(Given text)
--- START ---
Civil War: “Narrowness of Mind…

... is often the cause of obstinacy” noted the 17th century French moralist Francois de la Rochefoucauld. In the two surveys since the storming of Congress, Trump’s approval ratings have come in at a steady 38 percent, including one by The Marist College which pollsters give substantial credence to.

Yes, 38 percent is low by historical standards, though not the lowest point in modern American politics – both George H W Bush and Jimmy Carter hit much poorer approval ratings. Donald Trump can breathe easily. More than a third of Americans back the 45th president. The narrowness of the mind today occupies a prominent window in the American political shopping mall.

After thousands of lies, years of nastiness, gross ineptitude (US COVID-related deaths will comfortably exceed half a million) and now the incitement of thugs to trash the federal legislature, and praising them as “patriots” literally while they were in full flow, Trump still enjoys significant popularity – to the tune of some hundred million Americans.

If for decades, the US focused on foreign policy adventures, economic growth and domestic race relations, the sheer gravity and seriousness of the political divide will suck political bandwidth for many years. And with it, isolationism will not for once be a proactive choice but an inevitable by-product, ably abetted by the diminution in America’s brand. We will see less of America outside of its borders, which may not be a bad thing given the number of unpleasant dictators who Washington DC continues to support.
--- END ---
(Dataset excerpts)
--- START ---
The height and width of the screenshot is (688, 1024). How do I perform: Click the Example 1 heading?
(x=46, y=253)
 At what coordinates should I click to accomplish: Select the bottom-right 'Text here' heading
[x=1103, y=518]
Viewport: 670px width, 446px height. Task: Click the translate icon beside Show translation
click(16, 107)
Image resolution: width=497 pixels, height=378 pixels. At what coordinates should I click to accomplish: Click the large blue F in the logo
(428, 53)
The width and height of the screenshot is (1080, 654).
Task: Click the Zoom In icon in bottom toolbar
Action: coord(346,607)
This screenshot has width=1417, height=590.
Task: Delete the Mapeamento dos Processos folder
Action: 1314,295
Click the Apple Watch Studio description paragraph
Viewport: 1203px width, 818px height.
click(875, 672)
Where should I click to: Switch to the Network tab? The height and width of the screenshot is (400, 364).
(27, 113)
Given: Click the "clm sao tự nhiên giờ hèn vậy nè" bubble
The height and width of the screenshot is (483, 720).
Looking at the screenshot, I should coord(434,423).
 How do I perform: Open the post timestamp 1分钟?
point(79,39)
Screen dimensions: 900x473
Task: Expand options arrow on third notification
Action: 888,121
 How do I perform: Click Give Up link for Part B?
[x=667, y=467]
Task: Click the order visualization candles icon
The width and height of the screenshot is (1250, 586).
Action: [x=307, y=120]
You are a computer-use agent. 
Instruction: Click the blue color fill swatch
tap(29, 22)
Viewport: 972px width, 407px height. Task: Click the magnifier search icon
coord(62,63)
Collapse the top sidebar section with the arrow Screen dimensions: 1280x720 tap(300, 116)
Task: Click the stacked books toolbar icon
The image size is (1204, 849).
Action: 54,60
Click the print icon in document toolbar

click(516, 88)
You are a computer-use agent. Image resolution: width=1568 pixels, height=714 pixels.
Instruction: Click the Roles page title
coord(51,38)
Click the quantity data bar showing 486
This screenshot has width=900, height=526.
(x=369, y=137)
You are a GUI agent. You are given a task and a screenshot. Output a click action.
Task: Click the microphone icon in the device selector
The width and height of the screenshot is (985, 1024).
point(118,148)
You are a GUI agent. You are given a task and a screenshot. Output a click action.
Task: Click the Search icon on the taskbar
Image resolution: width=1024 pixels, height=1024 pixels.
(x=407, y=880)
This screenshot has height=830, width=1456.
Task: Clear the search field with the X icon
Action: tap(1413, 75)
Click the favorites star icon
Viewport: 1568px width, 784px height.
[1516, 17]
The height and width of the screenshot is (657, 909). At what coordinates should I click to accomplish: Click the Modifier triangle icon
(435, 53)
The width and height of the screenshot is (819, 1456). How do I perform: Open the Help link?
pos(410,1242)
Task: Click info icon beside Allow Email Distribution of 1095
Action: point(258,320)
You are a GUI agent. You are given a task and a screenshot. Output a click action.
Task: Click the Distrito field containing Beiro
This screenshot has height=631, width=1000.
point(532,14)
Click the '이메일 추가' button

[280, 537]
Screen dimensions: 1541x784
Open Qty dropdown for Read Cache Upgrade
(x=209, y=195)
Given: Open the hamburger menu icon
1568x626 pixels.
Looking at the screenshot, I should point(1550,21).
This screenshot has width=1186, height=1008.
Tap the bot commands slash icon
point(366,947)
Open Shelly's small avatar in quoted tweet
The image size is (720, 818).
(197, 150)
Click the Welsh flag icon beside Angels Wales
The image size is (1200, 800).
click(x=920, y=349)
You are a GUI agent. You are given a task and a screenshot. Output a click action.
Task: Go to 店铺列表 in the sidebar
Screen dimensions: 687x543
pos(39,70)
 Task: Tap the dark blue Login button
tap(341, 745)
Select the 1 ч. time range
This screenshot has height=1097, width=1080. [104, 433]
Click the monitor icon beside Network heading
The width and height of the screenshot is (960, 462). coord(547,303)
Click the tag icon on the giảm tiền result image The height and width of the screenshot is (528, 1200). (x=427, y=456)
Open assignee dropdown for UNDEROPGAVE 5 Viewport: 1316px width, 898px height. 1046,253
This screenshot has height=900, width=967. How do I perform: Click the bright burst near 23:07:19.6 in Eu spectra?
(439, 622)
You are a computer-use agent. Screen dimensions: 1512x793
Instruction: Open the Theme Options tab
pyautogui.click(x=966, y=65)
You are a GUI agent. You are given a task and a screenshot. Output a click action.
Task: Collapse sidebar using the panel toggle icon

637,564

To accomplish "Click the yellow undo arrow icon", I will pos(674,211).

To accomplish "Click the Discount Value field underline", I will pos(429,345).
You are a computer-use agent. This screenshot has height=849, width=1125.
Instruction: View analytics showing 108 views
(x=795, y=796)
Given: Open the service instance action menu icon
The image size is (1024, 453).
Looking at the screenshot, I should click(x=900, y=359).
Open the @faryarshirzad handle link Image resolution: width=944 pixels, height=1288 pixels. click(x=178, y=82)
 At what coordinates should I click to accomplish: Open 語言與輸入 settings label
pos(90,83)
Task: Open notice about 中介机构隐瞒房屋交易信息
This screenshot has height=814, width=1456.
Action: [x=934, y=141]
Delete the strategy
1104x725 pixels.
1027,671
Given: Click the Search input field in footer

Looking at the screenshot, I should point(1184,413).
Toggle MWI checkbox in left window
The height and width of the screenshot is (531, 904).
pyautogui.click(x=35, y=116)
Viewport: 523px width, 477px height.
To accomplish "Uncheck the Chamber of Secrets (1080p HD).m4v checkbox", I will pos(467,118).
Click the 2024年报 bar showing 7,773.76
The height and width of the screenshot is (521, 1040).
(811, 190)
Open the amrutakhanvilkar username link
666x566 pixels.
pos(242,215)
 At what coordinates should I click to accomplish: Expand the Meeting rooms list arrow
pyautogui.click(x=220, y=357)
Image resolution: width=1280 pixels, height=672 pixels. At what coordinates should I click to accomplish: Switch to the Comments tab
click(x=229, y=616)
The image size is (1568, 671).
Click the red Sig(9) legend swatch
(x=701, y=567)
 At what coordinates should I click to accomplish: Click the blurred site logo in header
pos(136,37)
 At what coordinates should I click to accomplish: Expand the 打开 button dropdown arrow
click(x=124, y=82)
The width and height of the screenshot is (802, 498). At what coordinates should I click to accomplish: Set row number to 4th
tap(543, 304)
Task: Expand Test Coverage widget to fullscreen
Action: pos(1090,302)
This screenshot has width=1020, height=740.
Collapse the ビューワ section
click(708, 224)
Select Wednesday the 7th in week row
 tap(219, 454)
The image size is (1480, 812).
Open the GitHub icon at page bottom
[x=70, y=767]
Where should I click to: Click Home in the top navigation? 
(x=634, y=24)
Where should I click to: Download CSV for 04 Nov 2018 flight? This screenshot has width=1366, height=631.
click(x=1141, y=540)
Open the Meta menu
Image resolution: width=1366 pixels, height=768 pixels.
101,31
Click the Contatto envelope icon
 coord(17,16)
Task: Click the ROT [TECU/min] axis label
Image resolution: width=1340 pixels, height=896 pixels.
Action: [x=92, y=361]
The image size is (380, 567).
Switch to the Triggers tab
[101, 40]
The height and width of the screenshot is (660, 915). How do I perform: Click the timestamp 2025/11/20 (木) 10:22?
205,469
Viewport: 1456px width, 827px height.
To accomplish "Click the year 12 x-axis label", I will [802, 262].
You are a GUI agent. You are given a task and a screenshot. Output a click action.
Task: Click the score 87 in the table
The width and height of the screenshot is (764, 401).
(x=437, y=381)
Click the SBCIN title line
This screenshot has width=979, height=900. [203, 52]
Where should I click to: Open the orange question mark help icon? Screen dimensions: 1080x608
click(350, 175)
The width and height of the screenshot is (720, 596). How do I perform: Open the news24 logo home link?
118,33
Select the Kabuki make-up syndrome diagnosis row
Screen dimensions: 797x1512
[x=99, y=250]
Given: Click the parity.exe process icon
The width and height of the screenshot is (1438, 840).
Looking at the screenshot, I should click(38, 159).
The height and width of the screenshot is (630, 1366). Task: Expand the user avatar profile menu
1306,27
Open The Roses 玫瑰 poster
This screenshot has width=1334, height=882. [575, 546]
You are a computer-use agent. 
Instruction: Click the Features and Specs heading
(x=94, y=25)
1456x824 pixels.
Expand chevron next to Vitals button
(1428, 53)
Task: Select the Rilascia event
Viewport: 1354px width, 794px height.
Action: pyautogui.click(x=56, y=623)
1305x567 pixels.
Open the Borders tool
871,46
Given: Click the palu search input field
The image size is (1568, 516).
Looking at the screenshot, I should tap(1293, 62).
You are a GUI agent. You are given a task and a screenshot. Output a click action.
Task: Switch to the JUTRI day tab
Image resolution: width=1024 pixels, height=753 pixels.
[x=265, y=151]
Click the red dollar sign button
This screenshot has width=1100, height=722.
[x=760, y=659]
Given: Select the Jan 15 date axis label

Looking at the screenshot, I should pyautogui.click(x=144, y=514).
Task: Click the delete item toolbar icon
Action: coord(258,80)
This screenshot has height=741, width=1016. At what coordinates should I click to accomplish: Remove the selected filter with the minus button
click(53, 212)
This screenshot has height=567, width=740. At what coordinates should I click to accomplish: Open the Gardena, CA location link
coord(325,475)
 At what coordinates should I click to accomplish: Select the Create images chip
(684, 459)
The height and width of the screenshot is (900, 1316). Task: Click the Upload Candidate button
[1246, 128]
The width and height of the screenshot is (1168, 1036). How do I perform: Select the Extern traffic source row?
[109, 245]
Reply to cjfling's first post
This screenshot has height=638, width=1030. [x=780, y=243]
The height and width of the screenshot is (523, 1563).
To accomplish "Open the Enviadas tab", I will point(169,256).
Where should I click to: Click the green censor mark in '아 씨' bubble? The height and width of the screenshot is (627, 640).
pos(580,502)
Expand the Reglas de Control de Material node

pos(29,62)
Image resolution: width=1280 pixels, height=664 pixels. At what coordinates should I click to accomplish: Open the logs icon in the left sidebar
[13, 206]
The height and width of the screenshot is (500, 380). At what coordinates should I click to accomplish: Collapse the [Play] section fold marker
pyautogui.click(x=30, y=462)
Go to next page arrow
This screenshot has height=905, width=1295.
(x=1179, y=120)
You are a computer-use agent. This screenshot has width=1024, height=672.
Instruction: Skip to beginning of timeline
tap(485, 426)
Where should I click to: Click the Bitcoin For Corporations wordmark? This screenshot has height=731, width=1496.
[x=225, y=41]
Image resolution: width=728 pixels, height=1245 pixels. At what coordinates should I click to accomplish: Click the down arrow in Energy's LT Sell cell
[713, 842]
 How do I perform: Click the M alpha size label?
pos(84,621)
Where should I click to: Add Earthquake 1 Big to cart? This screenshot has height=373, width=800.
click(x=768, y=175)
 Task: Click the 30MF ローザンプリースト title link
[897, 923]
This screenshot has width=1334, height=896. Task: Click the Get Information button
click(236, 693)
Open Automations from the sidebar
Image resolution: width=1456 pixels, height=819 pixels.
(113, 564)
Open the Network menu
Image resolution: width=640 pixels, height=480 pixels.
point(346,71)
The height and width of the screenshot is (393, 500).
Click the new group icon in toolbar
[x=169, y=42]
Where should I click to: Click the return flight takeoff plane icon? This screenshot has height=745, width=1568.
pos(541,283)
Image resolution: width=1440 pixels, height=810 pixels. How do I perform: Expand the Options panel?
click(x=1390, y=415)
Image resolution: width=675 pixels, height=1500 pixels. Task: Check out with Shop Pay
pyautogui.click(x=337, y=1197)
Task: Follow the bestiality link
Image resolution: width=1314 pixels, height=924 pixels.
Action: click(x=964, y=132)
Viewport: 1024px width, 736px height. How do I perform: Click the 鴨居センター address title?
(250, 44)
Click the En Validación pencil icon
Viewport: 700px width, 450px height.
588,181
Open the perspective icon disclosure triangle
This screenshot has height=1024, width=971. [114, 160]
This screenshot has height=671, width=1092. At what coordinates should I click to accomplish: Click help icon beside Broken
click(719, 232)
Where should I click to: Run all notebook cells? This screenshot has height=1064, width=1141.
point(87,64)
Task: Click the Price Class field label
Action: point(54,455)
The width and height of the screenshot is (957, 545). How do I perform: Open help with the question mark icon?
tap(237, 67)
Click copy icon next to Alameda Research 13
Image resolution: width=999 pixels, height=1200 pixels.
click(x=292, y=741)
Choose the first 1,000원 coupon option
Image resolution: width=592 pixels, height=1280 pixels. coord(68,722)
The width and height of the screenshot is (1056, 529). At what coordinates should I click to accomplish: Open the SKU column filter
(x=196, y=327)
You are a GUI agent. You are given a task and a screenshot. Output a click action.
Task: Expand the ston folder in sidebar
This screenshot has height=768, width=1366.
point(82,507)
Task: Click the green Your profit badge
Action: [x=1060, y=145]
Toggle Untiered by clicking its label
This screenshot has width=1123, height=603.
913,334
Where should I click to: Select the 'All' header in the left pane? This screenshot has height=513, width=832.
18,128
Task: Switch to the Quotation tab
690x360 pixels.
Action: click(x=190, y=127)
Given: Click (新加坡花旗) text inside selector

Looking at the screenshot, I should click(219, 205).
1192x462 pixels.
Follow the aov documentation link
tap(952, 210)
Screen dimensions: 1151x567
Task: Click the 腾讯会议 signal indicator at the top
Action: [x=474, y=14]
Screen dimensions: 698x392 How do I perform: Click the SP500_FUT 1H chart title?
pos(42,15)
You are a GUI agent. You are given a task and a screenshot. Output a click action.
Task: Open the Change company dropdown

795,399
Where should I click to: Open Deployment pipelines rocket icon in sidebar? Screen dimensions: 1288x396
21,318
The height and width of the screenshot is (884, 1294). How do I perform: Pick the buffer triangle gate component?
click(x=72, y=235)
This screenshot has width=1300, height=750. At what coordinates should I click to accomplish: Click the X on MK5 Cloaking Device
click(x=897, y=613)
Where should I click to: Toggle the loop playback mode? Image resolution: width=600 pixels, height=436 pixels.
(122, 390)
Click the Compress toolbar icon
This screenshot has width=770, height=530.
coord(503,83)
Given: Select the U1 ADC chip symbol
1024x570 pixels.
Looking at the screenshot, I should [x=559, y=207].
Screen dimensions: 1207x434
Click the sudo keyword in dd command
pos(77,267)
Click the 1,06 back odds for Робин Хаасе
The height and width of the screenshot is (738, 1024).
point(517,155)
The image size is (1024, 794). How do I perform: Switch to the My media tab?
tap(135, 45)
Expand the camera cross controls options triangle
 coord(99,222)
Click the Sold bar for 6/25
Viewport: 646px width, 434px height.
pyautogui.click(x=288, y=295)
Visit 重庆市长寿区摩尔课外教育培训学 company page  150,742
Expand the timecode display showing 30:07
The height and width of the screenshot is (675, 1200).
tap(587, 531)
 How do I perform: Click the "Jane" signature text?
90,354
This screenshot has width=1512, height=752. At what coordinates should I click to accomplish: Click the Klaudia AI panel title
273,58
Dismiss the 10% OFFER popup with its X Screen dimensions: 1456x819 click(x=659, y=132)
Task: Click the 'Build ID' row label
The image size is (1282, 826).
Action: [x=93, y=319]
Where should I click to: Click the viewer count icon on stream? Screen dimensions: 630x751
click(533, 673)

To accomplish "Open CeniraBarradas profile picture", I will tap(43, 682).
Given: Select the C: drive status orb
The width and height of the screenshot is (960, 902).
--- END ---
Repeat word for word the part of the essay on Trump's approval ratings starting with "Yes, 38 percent" and going on through "hundred million Americans.".

(Exercise solution)
Yes, 38 percent is low by historical standards, though not the lowest point in modern American politics – both George H W Bush and Jimmy Carter hit much poorer approval ratings. Donald Trump can breathe easily. More than a third of Americans back the 45th president. The narrowness of the mind today occupies a prominent window in the American political shopping mall.

After thousands of lies, years of nastiness, gross ineptitude (US COVID-related deaths will comfortably exceed half a million) and now the incitement of thugs to trash the federal legislature, and praising them as “patriots” literally while they were in full flow, Trump still enjoys significant popularity – to the tune of some hundred million Americans.